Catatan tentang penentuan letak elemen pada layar
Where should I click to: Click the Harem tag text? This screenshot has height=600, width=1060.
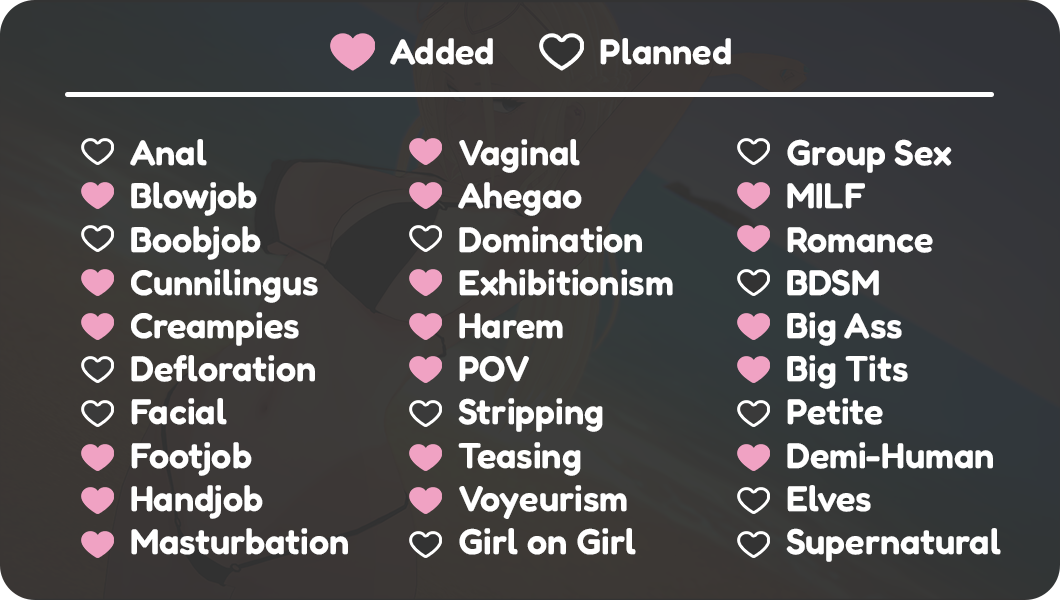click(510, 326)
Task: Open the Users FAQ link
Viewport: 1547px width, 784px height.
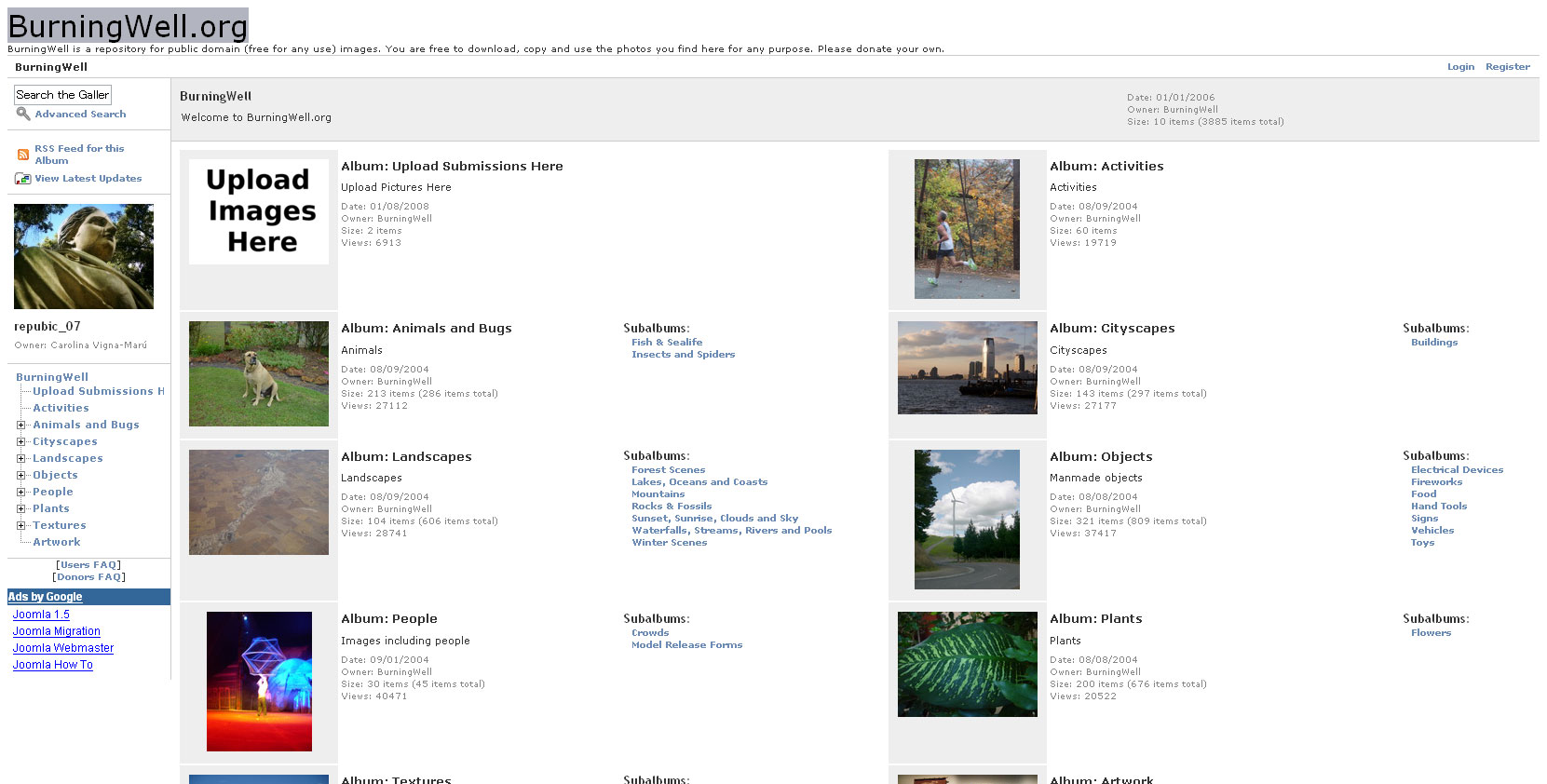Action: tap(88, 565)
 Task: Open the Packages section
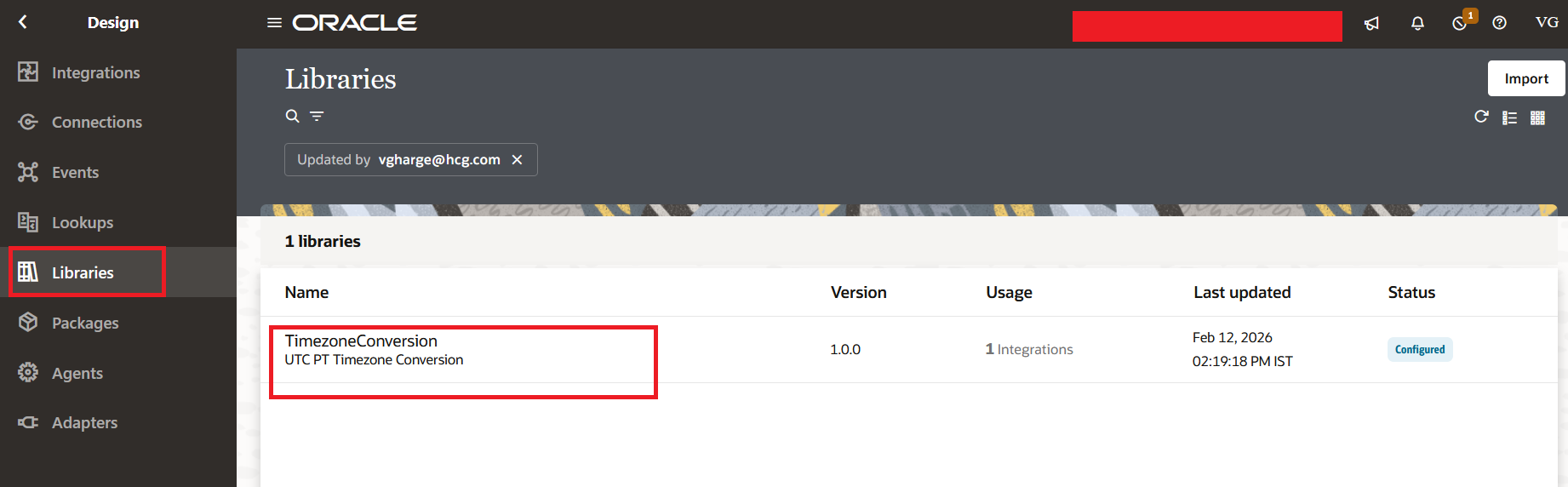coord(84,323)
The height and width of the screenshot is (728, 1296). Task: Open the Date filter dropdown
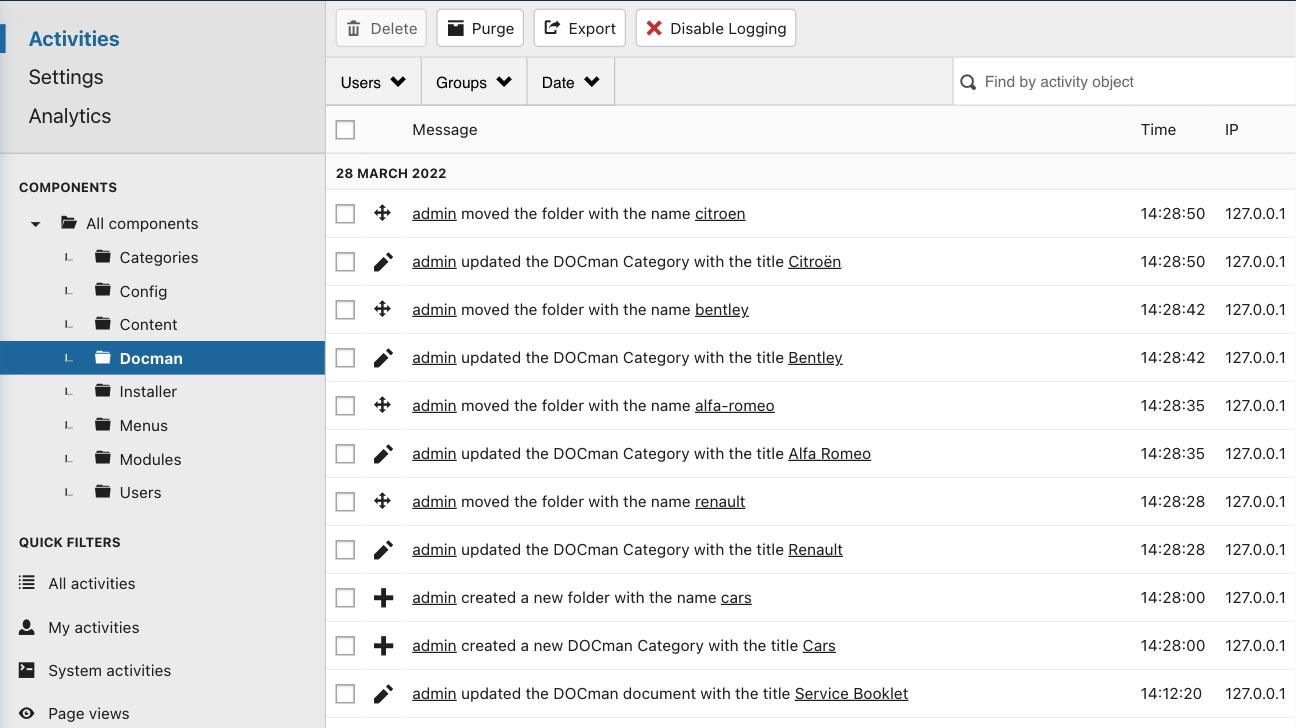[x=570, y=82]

==

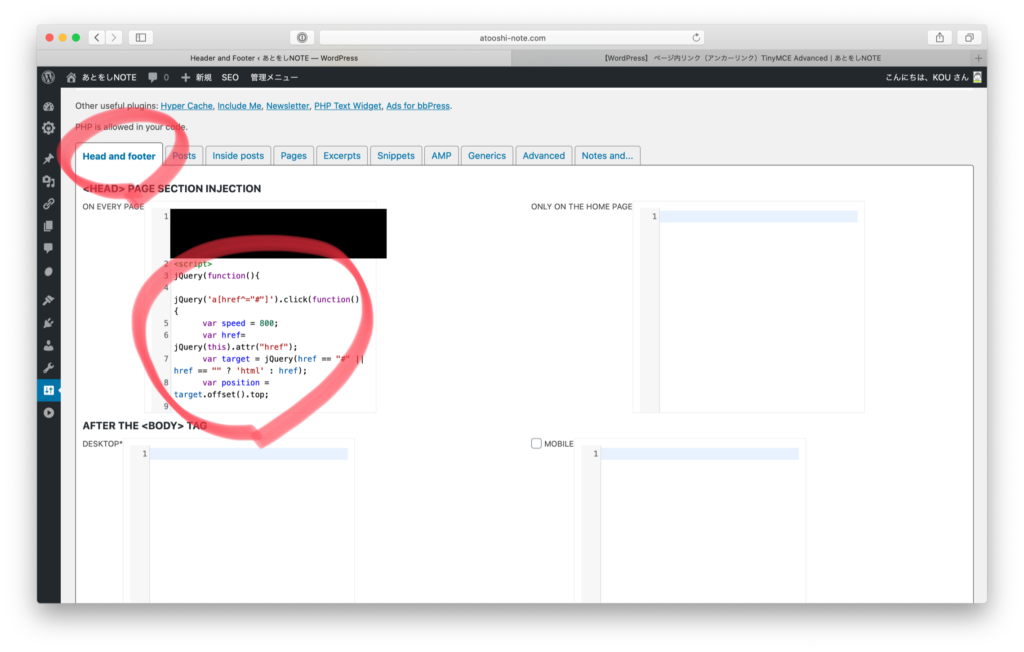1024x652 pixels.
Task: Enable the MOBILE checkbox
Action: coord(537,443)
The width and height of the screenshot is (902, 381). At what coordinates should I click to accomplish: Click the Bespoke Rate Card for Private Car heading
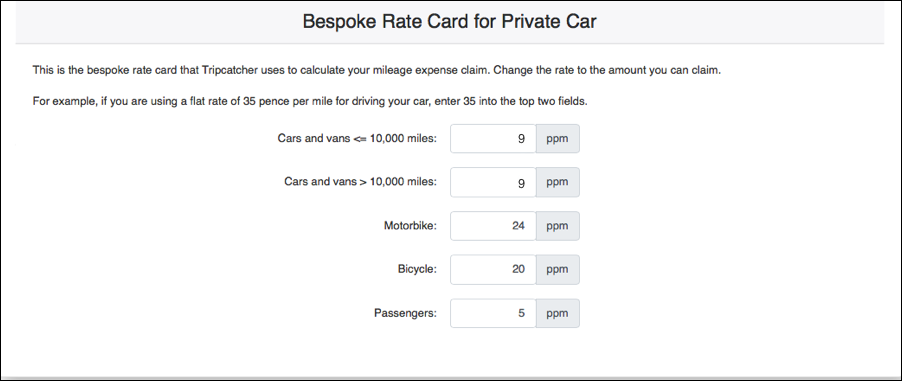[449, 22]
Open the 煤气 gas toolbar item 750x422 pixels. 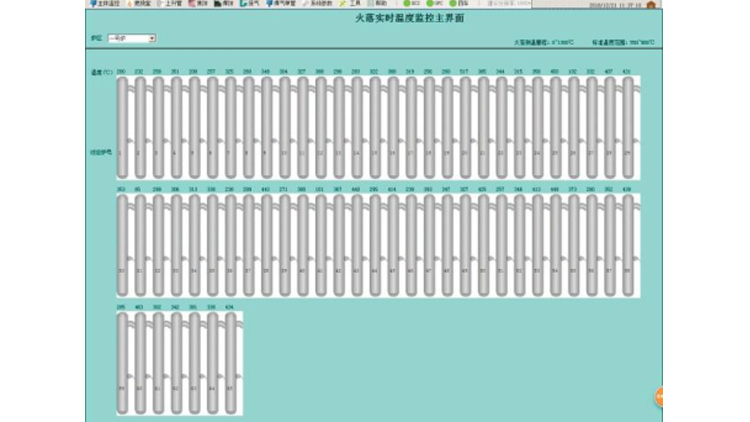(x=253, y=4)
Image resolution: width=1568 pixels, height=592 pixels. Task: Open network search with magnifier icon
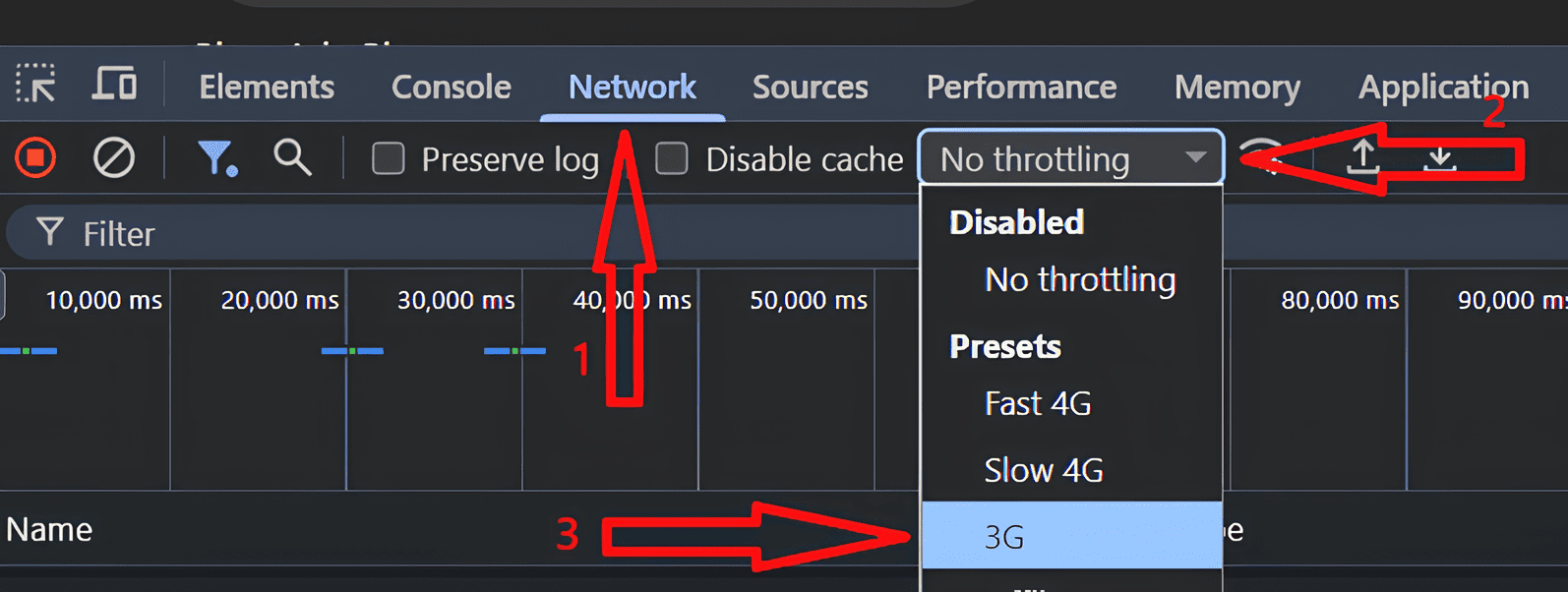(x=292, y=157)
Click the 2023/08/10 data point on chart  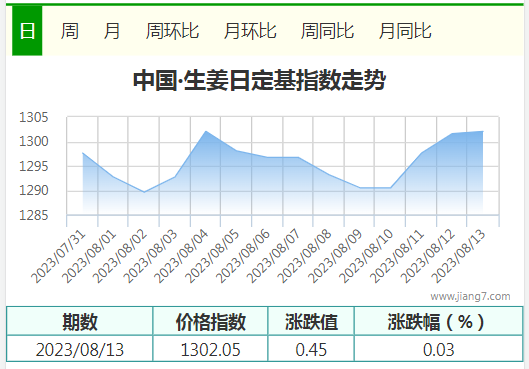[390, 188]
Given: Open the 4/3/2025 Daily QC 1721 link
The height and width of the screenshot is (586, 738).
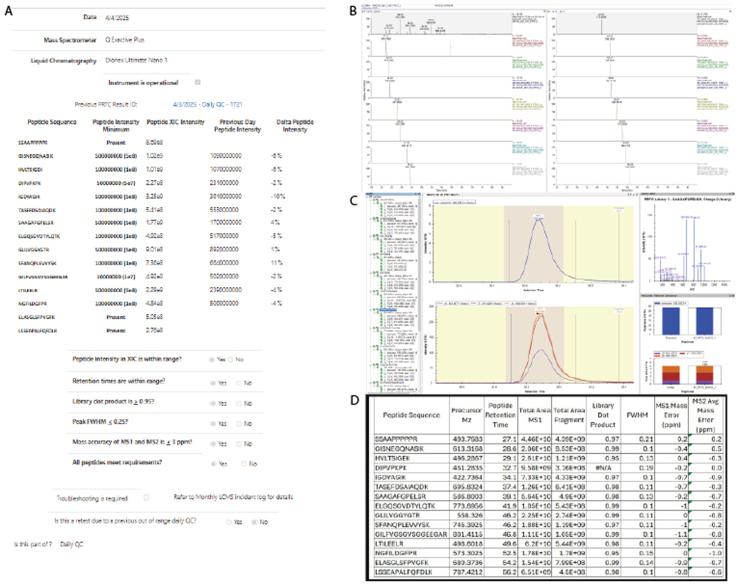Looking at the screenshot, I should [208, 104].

→ Yang Harus Dilakukan
Tuliskan kembali tanpa perubahan bagian yang dimulai dengan baris yang memuat "The height and width of the screenshot is (728, 1296)." dan diakhiri dengan baris yang memuat "[x=570, y=82]", termasuk kedua baris tersebut. Jangan sertakan gambar dalam jawaban.

→ Hasil Latihan
The height and width of the screenshot is (728, 1296). Task: Open the Date filter dropdown
[x=570, y=82]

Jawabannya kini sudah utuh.